§ **PROMPT**
Would you please return the line containing "Where should I click to: Reject" and all the lines after it through the end of the records below, unchanged and on their own?

Stored data entries:
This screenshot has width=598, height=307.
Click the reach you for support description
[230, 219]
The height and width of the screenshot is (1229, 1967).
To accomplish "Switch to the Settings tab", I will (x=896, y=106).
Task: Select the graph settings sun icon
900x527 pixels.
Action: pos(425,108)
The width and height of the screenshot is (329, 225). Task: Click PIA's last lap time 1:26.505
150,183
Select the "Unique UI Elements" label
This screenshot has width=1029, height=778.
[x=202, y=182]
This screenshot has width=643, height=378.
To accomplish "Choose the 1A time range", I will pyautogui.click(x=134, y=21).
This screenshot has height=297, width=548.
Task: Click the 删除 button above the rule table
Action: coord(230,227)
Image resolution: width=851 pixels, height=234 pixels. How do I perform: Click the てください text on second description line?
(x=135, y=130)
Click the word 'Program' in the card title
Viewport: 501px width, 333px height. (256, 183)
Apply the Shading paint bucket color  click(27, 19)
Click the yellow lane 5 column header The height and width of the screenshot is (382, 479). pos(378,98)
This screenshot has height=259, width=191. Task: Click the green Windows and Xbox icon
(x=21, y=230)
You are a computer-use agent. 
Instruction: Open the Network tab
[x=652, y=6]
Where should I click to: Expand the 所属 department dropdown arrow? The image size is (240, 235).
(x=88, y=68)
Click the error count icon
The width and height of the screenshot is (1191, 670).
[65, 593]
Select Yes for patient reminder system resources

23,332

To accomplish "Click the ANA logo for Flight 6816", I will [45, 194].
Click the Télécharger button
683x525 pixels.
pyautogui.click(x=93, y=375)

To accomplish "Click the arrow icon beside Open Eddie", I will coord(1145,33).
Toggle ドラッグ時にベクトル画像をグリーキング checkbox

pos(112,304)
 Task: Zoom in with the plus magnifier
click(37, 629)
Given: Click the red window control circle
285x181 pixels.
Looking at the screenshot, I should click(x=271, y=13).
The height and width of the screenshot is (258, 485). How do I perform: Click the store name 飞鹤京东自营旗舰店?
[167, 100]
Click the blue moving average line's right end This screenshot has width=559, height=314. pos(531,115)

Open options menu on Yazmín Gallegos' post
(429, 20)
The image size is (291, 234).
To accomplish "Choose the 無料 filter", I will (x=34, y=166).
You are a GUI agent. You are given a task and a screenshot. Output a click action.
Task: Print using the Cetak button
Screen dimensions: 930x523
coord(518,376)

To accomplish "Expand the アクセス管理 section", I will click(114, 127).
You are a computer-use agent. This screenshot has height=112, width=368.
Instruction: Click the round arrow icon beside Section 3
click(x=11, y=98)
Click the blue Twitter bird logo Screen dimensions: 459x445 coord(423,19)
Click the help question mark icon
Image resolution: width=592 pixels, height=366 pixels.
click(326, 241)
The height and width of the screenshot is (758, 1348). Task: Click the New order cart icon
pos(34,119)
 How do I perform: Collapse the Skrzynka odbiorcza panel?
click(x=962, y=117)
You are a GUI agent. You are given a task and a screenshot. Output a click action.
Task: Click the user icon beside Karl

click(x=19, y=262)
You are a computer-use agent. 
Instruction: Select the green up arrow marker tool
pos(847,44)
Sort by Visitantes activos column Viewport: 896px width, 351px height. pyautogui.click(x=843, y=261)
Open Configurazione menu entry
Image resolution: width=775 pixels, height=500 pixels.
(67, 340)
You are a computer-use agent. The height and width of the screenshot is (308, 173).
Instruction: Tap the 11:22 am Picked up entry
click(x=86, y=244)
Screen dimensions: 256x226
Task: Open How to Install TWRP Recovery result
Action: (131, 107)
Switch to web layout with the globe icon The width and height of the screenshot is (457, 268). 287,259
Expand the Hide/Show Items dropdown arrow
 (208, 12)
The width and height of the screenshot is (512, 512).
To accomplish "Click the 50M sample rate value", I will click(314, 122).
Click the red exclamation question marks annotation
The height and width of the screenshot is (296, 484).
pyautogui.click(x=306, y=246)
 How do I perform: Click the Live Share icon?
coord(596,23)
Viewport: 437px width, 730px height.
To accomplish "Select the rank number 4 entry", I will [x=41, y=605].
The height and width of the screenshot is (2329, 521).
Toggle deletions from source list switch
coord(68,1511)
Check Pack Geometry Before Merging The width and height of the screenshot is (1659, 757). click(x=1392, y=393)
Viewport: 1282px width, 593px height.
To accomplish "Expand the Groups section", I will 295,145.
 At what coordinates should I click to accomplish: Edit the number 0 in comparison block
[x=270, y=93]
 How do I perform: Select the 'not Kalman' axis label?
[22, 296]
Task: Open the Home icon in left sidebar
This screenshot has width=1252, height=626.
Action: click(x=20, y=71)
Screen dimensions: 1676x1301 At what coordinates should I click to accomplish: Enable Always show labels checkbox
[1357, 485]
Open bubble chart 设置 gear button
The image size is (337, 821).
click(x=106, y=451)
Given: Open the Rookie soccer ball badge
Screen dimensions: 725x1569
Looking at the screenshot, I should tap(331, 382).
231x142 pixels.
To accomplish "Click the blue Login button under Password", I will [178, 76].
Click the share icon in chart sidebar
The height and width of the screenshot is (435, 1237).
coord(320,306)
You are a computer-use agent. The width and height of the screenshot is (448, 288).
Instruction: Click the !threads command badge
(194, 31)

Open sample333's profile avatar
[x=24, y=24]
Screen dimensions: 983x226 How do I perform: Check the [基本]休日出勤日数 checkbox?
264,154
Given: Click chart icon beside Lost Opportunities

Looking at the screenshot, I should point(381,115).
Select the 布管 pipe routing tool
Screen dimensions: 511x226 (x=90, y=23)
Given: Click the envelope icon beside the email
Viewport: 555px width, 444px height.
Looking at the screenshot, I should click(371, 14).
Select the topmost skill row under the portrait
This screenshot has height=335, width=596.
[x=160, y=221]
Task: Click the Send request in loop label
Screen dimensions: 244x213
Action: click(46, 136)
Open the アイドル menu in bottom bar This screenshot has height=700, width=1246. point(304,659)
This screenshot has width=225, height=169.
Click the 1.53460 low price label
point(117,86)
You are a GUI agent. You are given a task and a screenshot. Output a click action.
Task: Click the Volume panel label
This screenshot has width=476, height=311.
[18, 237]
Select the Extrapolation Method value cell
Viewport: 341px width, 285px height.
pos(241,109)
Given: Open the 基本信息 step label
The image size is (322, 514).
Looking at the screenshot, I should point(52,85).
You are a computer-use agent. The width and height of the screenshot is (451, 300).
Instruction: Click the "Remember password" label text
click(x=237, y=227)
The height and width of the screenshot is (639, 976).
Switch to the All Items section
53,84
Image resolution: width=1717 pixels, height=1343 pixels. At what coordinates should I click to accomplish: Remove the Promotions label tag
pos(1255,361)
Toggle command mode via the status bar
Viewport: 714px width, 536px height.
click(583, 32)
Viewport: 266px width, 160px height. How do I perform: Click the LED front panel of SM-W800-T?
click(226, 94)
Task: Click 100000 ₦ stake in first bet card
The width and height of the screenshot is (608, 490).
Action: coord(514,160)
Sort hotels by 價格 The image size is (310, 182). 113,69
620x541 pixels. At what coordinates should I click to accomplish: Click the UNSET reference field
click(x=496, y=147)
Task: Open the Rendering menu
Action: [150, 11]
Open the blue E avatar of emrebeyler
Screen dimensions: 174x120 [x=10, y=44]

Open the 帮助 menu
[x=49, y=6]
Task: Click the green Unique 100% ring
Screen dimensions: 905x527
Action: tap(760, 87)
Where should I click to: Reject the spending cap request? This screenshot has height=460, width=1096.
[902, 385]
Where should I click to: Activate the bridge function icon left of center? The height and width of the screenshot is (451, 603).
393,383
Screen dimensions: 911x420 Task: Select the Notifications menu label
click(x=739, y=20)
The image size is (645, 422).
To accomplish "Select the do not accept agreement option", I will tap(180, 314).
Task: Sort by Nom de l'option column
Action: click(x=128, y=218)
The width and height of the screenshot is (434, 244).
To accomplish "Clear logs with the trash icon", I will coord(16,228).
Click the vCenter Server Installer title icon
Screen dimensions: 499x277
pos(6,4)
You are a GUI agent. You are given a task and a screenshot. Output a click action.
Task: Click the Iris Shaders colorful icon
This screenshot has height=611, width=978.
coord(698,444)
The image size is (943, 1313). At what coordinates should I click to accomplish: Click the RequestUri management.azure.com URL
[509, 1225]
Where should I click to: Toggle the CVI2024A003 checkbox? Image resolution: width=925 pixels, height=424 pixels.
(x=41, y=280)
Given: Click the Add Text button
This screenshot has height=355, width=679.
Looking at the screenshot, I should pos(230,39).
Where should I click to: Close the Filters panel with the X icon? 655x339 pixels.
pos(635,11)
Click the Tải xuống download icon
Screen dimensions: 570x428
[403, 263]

§ **REPLY TO THE EXERCISE**
Where should I click to: Reject the spending cap request? This screenshot has height=460, width=1096.
[902, 385]
Where should I click to: Activate the bridge function icon left of center? The height and width of the screenshot is (451, 603).
393,383
Screen dimensions: 911x420 Task: Select the Notifications menu label
click(x=739, y=20)
The image size is (645, 422).
To accomplish "Select the do not accept agreement option", I will tap(180, 314).
Task: Sort by Nom de l'option column
Action: click(x=128, y=218)
The width and height of the screenshot is (434, 244).
To accomplish "Clear logs with the trash icon", I will coord(16,228).
Click the vCenter Server Installer title icon
Screen dimensions: 499x277
pos(6,4)
You are a GUI agent. You are given a task and a screenshot. Output a click action.
Task: Click the Iris Shaders colorful icon
This screenshot has height=611, width=978.
coord(698,444)
The image size is (943, 1313). At what coordinates should I click to accomplish: Click the RequestUri management.azure.com URL
[509, 1225]
Where should I click to: Toggle the CVI2024A003 checkbox? Image resolution: width=925 pixels, height=424 pixels.
(x=41, y=280)
Given: Click the Add Text button
This screenshot has height=355, width=679.
Looking at the screenshot, I should pos(230,39).
Where should I click to: Close the Filters panel with the X icon? 655x339 pixels.
pos(635,11)
Click the Tải xuống download icon
Screen dimensions: 570x428
[403, 263]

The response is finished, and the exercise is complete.